++++ Material shown ++++
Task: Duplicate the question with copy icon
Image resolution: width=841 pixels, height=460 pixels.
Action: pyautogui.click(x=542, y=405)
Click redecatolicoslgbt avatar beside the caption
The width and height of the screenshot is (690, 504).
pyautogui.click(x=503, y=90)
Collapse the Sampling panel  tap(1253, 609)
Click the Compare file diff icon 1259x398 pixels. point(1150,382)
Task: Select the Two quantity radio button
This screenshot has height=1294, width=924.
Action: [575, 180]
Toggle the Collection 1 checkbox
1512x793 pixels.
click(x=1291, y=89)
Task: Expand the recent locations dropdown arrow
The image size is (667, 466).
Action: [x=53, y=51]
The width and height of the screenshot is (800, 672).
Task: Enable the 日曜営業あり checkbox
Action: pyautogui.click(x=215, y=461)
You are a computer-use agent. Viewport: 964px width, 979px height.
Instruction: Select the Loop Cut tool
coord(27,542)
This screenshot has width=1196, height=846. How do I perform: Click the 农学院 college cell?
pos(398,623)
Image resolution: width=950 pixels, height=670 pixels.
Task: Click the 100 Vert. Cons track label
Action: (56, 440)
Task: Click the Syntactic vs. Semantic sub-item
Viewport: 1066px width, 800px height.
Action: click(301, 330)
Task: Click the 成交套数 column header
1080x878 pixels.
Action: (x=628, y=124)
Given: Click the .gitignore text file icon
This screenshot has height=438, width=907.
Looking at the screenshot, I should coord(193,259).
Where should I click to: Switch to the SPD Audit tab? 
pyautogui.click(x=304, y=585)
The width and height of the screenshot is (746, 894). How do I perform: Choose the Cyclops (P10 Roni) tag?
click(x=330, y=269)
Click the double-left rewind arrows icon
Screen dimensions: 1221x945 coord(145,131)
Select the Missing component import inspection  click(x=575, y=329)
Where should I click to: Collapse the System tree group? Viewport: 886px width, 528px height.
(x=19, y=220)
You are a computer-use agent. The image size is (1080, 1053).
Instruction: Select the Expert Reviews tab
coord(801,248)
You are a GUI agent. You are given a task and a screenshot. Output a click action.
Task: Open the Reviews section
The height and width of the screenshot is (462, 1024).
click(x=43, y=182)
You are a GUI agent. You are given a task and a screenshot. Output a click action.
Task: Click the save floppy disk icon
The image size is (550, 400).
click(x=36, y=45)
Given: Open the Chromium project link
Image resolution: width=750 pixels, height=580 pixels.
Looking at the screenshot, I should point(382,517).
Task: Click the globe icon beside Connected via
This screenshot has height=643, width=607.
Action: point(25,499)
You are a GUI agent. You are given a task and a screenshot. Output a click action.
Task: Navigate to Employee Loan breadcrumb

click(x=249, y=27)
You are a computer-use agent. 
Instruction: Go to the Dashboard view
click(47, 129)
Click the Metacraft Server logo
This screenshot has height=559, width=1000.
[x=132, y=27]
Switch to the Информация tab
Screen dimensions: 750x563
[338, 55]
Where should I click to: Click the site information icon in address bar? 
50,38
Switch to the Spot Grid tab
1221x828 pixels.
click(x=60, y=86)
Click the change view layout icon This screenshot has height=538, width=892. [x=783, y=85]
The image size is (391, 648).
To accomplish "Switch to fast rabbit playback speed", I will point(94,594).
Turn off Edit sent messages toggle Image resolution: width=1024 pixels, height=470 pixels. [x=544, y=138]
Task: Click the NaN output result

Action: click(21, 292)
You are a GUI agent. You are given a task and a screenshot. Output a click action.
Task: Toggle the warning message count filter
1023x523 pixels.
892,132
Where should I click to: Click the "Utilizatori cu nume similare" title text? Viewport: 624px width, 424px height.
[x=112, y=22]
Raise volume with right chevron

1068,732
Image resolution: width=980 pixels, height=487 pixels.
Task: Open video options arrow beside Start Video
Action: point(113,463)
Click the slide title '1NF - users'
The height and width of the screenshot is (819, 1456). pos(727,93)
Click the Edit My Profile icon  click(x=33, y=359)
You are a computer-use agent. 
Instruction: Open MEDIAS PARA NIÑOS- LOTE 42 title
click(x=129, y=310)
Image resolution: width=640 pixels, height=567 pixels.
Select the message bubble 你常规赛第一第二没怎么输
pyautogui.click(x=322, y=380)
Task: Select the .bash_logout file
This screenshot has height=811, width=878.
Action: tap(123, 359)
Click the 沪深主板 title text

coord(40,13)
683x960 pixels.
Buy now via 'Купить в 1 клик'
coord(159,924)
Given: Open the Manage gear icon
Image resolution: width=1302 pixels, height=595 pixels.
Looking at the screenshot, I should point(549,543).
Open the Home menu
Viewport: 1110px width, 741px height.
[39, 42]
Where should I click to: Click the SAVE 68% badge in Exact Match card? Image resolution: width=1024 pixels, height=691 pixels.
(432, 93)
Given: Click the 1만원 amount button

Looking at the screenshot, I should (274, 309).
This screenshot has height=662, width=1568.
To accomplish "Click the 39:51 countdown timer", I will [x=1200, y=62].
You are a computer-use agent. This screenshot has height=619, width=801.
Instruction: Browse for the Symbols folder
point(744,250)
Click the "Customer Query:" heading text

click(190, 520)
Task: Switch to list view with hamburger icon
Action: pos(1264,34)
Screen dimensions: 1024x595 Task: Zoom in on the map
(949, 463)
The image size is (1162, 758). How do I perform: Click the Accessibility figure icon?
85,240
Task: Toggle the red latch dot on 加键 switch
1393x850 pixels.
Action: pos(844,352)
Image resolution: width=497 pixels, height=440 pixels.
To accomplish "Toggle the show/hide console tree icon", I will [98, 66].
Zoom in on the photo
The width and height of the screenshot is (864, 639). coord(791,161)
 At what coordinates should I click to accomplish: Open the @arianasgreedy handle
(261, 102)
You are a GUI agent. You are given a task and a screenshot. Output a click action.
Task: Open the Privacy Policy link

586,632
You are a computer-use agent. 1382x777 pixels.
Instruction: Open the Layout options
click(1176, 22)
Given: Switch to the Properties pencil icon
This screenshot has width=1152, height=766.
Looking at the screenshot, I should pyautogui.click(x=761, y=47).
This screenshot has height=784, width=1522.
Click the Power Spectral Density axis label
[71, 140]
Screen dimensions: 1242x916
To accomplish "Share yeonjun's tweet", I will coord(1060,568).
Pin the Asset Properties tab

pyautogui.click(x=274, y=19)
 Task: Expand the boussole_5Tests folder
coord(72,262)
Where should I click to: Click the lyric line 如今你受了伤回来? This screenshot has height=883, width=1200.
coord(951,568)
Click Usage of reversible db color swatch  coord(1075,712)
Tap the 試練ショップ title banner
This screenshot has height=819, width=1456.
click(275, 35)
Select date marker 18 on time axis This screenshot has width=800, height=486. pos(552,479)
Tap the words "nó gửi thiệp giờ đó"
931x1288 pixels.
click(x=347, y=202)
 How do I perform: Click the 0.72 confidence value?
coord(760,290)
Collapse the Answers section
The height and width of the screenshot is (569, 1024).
++++
Task to complete →
An exact copy of every record is required.

Solution for this task →
Task: Duplicate the question with copy icon
Image resolution: width=841 pixels, height=460 pixels.
Action: pyautogui.click(x=542, y=405)
Click redecatolicoslgbt avatar beside the caption
The width and height of the screenshot is (690, 504).
pyautogui.click(x=503, y=90)
Collapse the Sampling panel  tap(1253, 609)
Click the Compare file diff icon 1259x398 pixels. point(1150,382)
Task: Select the Two quantity radio button
This screenshot has height=1294, width=924.
Action: [575, 180]
Toggle the Collection 1 checkbox
1512x793 pixels.
click(x=1291, y=89)
Task: Expand the recent locations dropdown arrow
The image size is (667, 466).
Action: [x=53, y=51]
The width and height of the screenshot is (800, 672).
Task: Enable the 日曜営業あり checkbox
Action: pyautogui.click(x=215, y=461)
You are a computer-use agent. Viewport: 964px width, 979px height.
Instruction: Select the Loop Cut tool
coord(27,542)
This screenshot has width=1196, height=846. How do I perform: Click the 农学院 college cell?
pos(398,623)
Image resolution: width=950 pixels, height=670 pixels.
Task: Click the 100 Vert. Cons track label
Action: (56, 440)
Task: Click the Syntactic vs. Semantic sub-item
Viewport: 1066px width, 800px height.
Action: click(301, 330)
Task: Click the 成交套数 column header
1080x878 pixels.
Action: (x=628, y=124)
Given: Click the .gitignore text file icon
This screenshot has height=438, width=907.
Looking at the screenshot, I should coord(193,259).
Where should I click to: Switch to the SPD Audit tab? 
pyautogui.click(x=304, y=585)
The width and height of the screenshot is (746, 894). How do I perform: Choose the Cyclops (P10 Roni) tag?
click(x=330, y=269)
Click the double-left rewind arrows icon
Screen dimensions: 1221x945 coord(145,131)
Select the Missing component import inspection  click(x=575, y=329)
Where should I click to: Collapse the System tree group? Viewport: 886px width, 528px height.
(x=19, y=220)
You are a computer-use agent. The image size is (1080, 1053).
Instruction: Select the Expert Reviews tab
coord(801,248)
You are a GUI agent. You are given a task and a screenshot. Output a click action.
Task: Open the Reviews section
The height and width of the screenshot is (462, 1024).
click(x=43, y=182)
You are a GUI agent. You are given a task and a screenshot. Output a click action.
Task: Click the save floppy disk icon
The image size is (550, 400).
click(x=36, y=45)
Given: Open the Chromium project link
Image resolution: width=750 pixels, height=580 pixels.
Looking at the screenshot, I should point(382,517).
Task: Click the globe icon beside Connected via
This screenshot has height=643, width=607.
Action: point(25,499)
You are a GUI agent. You are given a task and a screenshot. Output a click action.
Task: Navigate to Employee Loan breadcrumb

click(x=249, y=27)
You are a computer-use agent. 
Instruction: Go to the Dashboard view
click(47, 129)
Click the Metacraft Server logo
This screenshot has height=559, width=1000.
[x=132, y=27]
Switch to the Информация tab
Screen dimensions: 750x563
[338, 55]
Where should I click to: Click the site information icon in address bar? 
50,38
Switch to the Spot Grid tab
1221x828 pixels.
click(x=60, y=86)
Click the change view layout icon This screenshot has height=538, width=892. [x=783, y=85]
The image size is (391, 648).
To accomplish "Switch to fast rabbit playback speed", I will point(94,594).
Turn off Edit sent messages toggle Image resolution: width=1024 pixels, height=470 pixels. [x=544, y=138]
Task: Click the NaN output result

Action: click(21, 292)
You are a GUI agent. You are given a task and a screenshot. Output a click action.
Task: Toggle the warning message count filter
1023x523 pixels.
892,132
Where should I click to: Click the "Utilizatori cu nume similare" title text? Viewport: 624px width, 424px height.
[x=112, y=22]
Raise volume with right chevron

1068,732
Image resolution: width=980 pixels, height=487 pixels.
Task: Open video options arrow beside Start Video
Action: point(113,463)
Click the slide title '1NF - users'
The height and width of the screenshot is (819, 1456). pos(727,93)
Click the Edit My Profile icon  click(x=33, y=359)
You are a computer-use agent. 
Instruction: Open MEDIAS PARA NIÑOS- LOTE 42 title
click(x=129, y=310)
Image resolution: width=640 pixels, height=567 pixels.
Select the message bubble 你常规赛第一第二没怎么输
pyautogui.click(x=322, y=380)
Task: Select the .bash_logout file
This screenshot has height=811, width=878.
Action: tap(123, 359)
Click the 沪深主板 title text

coord(40,13)
683x960 pixels.
Buy now via 'Купить в 1 клик'
coord(159,924)
Given: Open the Manage gear icon
Image resolution: width=1302 pixels, height=595 pixels.
Looking at the screenshot, I should point(549,543).
Open the Home menu
Viewport: 1110px width, 741px height.
[39, 42]
Where should I click to: Click the SAVE 68% badge in Exact Match card? Image resolution: width=1024 pixels, height=691 pixels.
(432, 93)
Given: Click the 1만원 amount button

Looking at the screenshot, I should (274, 309).
This screenshot has height=662, width=1568.
To accomplish "Click the 39:51 countdown timer", I will [x=1200, y=62].
You are a computer-use agent. This screenshot has height=619, width=801.
Instruction: Browse for the Symbols folder
point(744,250)
Click the "Customer Query:" heading text

click(190, 520)
Task: Switch to list view with hamburger icon
Action: pos(1264,34)
Screen dimensions: 1024x595 Task: Zoom in on the map
(949, 463)
The image size is (1162, 758). How do I perform: Click the Accessibility figure icon?
85,240
Task: Toggle the red latch dot on 加键 switch
1393x850 pixels.
Action: pos(844,352)
Image resolution: width=497 pixels, height=440 pixels.
To accomplish "Toggle the show/hide console tree icon", I will [98, 66].
Zoom in on the photo
The width and height of the screenshot is (864, 639). coord(791,161)
 At what coordinates should I click to accomplish: Open the @arianasgreedy handle
(261, 102)
You are a GUI agent. You are given a task and a screenshot. Output a click action.
Task: Open the Privacy Policy link

586,632
You are a computer-use agent. 1382x777 pixels.
Instruction: Open the Layout options
click(1176, 22)
Given: Switch to the Properties pencil icon
This screenshot has width=1152, height=766.
Looking at the screenshot, I should pyautogui.click(x=761, y=47).
This screenshot has height=784, width=1522.
Click the Power Spectral Density axis label
[71, 140]
Screen dimensions: 1242x916
To accomplish "Share yeonjun's tweet", I will coord(1060,568).
Pin the Asset Properties tab

pyautogui.click(x=274, y=19)
 Task: Expand the boussole_5Tests folder
coord(72,262)
Where should I click to: Click the lyric line 如今你受了伤回来? This screenshot has height=883, width=1200.
coord(951,568)
Click Usage of reversible db color swatch  coord(1075,712)
Tap the 試練ショップ title banner
This screenshot has height=819, width=1456.
click(275, 35)
Select date marker 18 on time axis This screenshot has width=800, height=486. pos(552,479)
Tap the words "nó gửi thiệp giờ đó"
931x1288 pixels.
click(x=347, y=202)
 How do I perform: Click the 0.72 confidence value?
coord(760,290)
Collapse the Answers section
The height and width of the screenshot is (569, 1024).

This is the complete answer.